*Material for this exercise*:
Start of Block

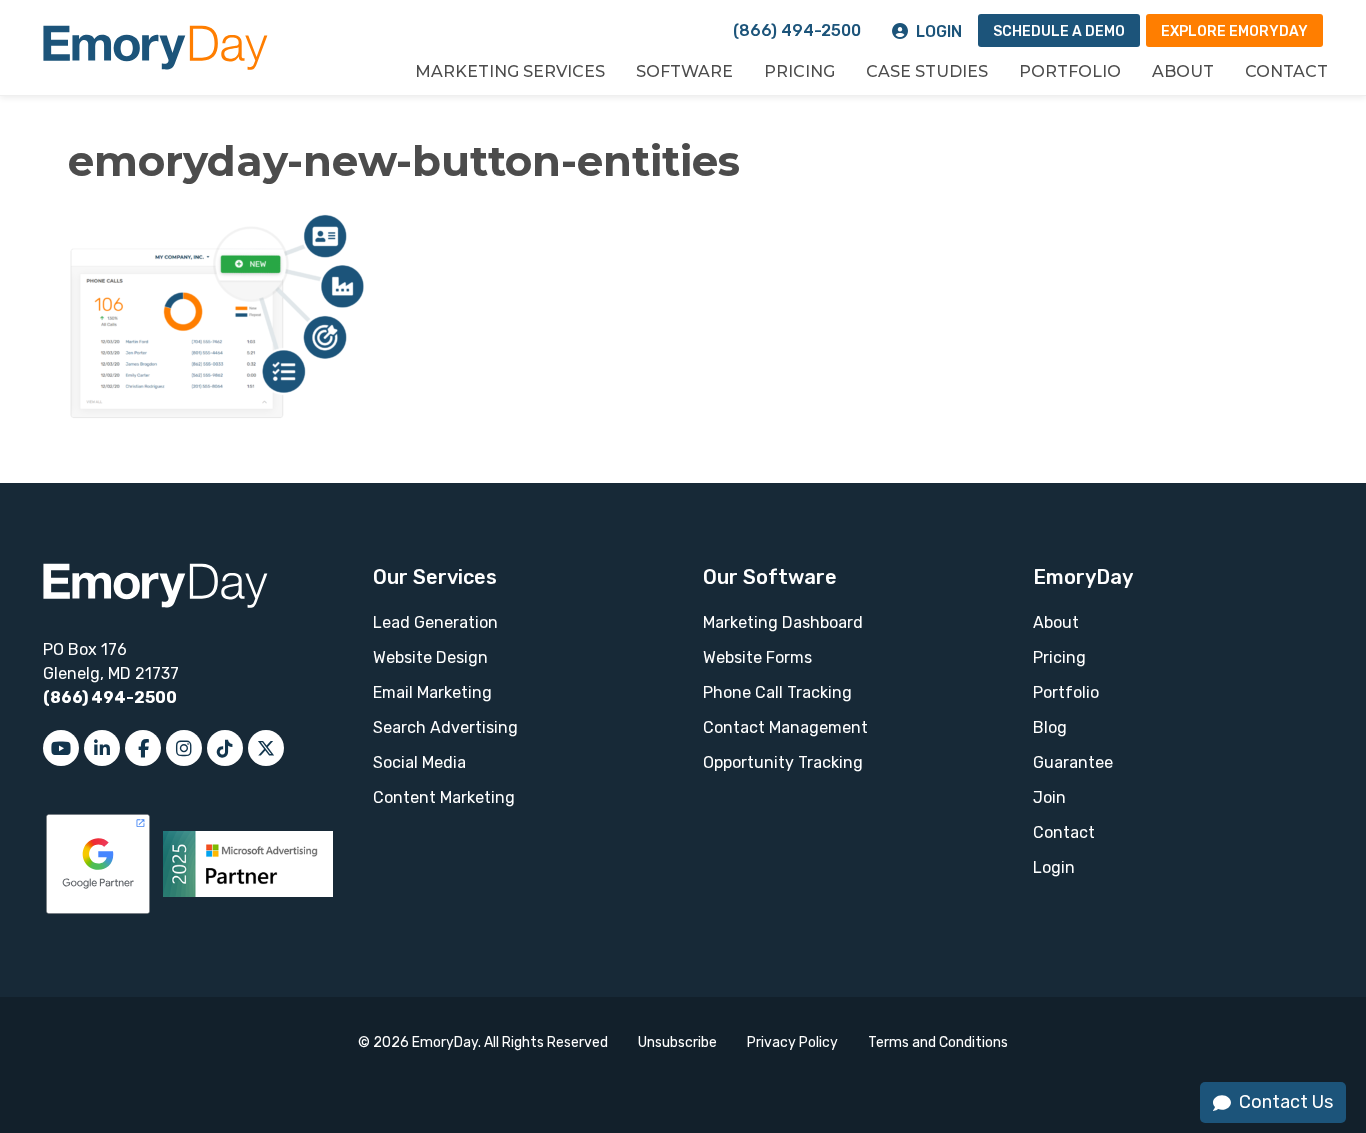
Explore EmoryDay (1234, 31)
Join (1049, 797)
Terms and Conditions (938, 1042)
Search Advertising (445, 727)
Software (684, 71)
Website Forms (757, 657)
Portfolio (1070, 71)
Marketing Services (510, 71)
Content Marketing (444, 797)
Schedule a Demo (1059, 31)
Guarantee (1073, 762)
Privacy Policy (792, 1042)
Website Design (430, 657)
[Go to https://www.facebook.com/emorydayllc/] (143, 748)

End of Block
Start of Block

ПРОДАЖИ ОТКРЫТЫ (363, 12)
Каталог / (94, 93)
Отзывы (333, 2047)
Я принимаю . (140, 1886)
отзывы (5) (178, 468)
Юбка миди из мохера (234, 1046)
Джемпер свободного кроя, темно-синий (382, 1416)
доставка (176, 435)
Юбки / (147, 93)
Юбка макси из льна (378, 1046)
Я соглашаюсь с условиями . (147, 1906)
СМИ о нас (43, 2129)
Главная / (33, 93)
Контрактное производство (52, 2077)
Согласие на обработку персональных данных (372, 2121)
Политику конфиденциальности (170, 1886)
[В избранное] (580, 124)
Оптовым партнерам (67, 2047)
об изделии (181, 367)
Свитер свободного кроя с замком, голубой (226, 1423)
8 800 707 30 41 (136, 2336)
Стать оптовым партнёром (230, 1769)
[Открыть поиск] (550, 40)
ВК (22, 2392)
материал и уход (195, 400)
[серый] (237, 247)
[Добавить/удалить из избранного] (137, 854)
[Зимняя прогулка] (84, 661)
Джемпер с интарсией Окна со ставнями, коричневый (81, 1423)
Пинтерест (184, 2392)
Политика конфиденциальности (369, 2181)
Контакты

End of Block
Start of Block

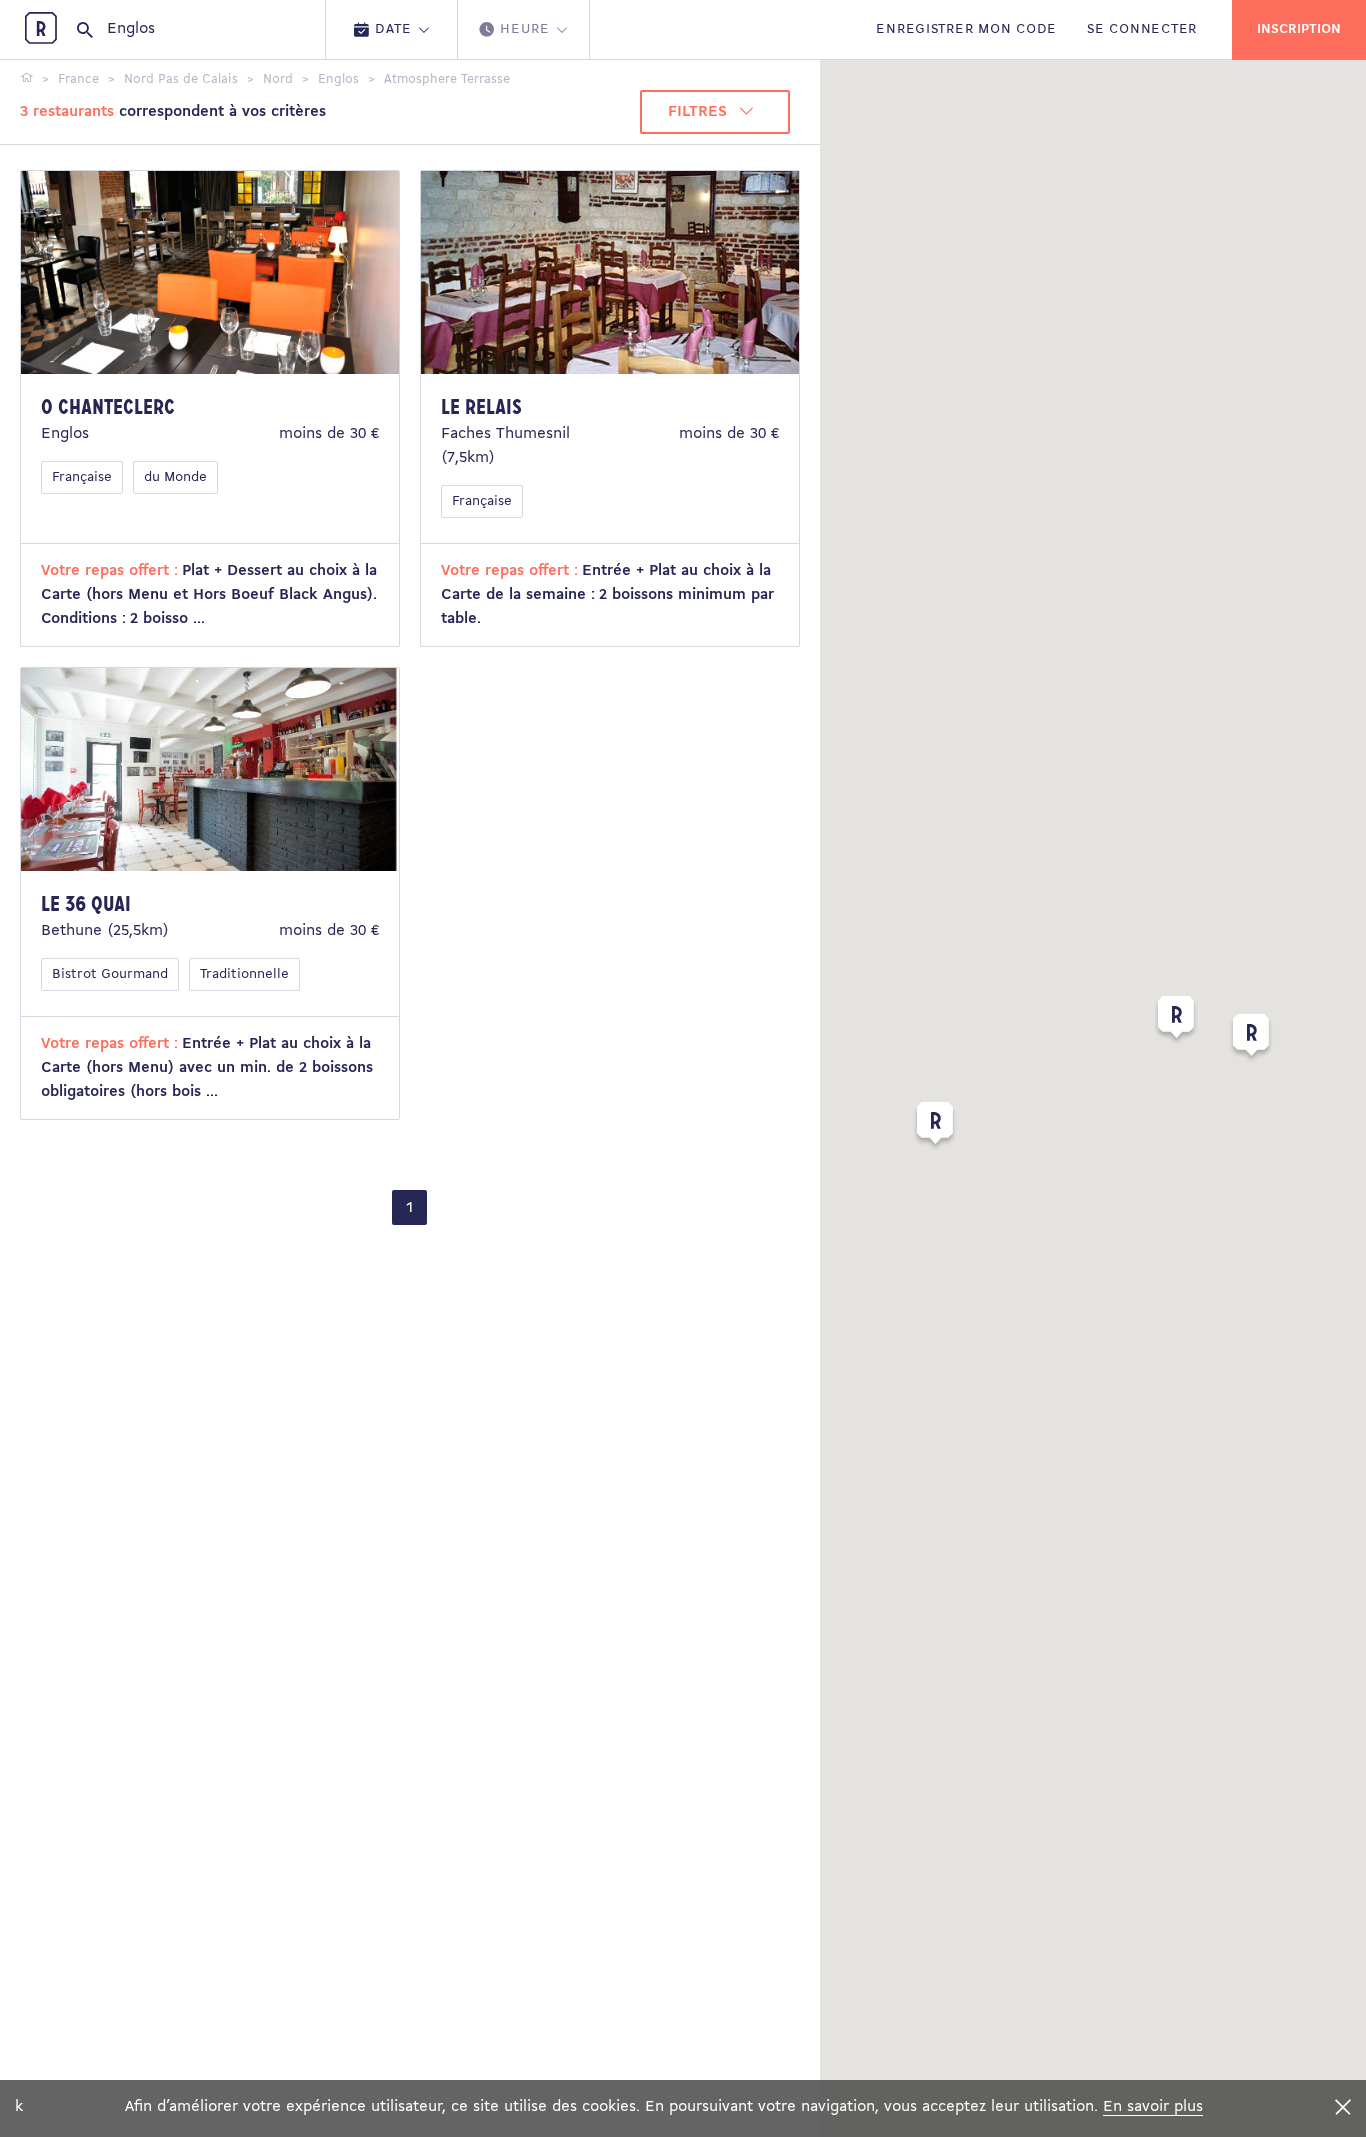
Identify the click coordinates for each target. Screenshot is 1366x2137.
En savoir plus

End of Block

*What to do*:
Looking back over the data above, restate word for word the lines that begin at the line with "Я соглашаюсь с условиями . (147, 1906)" and end at the line with "Стать оптовым партнёром (230, 1769)", inclusive.

*Response area*:
Я соглашаюсь с условиями . (147, 1906)
СМИ о нас (43, 2129)
Главная / (33, 93)
Контрактное производство (52, 2077)
Согласие на обработку персональных данных (372, 2121)
Политику конфиденциальности (170, 1886)
[В избранное] (580, 124)
Оптовым партнерам (67, 2047)
об изделии (181, 367)
Свитер свободного кроя с замком, голубой (226, 1423)
8 800 707 30 41 (136, 2336)
Стать оптовым партнёром (230, 1769)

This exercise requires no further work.